Neu Perspectives

My Pet Pig Named Ribs

Having a huge pet pig sparks plenty of questions, but we find she is helpful to the young horses we train. Plus, I kind of like having her friendly face around.

We’ve always got people visiting, swinging in, and coming and going around our place. When someone new shows up at our little spot, it seems there’s always a stream of similar questions that are asked. 

“How long have you lived at this place?”

“Uh … exactly how many horses do you have here?”

“Where did you get that big pipe for your entrance?” 

And “What on earth IS that?” 

I don’t mind questions, and most of the answers are relatively simple. 

“Three years.”

“That number changes, but always too many.”

“The scrapyard.”

And, “It’s a pet pig.”

And that last answer is almost always followed by 1) token pictures of our friendly pig for said visitor’s Snapchat accounts and 2) the question “Now, why do you have a pig?” 

Kelli Neubert has a pet pig
Ribs, the pet pig.
Photo by Kelli Neubert

To be honest, I don’t really know why I have a pet pig. Her name is Ribs. I ended up with her as a partial trade for a miniature bull calf I raised (another story for another time), and she was terrier-sized, portable and quick when she arrived. My horses were scared of her and I thought she was charming, but she continued to grow and my horses got to where they sort of liked her. 

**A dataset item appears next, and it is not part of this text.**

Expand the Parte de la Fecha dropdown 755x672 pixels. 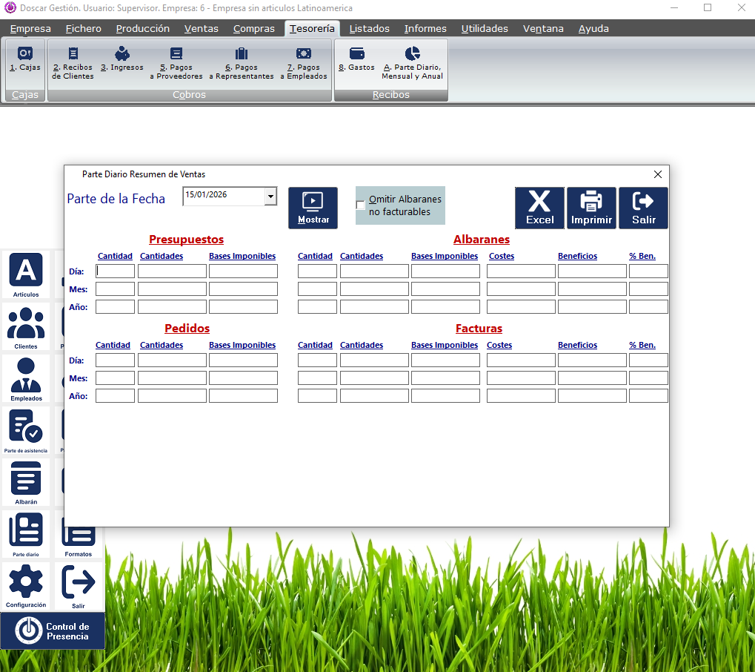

Ribs is a KuneKune pig, which is a hairy, low odor, naturally wattled, colorful breed that stems from New Zealand. By nature, they are friendly, amicable and best of all, they strictly graze—they don’t root. And besides sheer entertainment value (and the fact that in a dire worldwide shutdown, I’m covered in the pork chop and bacon department), I’ve found her to be an asset in another way: she is just great to have around for our horses. 

I know many folks who have a horror story about their horses and a pig encounter. Some horses see them, hear them or even just smell them and will react fearfully and blindly, tied up, loose in a pen and under saddle. I know horses who have run through fences and people who have been really hurt because of their mount’s reaction to pigs.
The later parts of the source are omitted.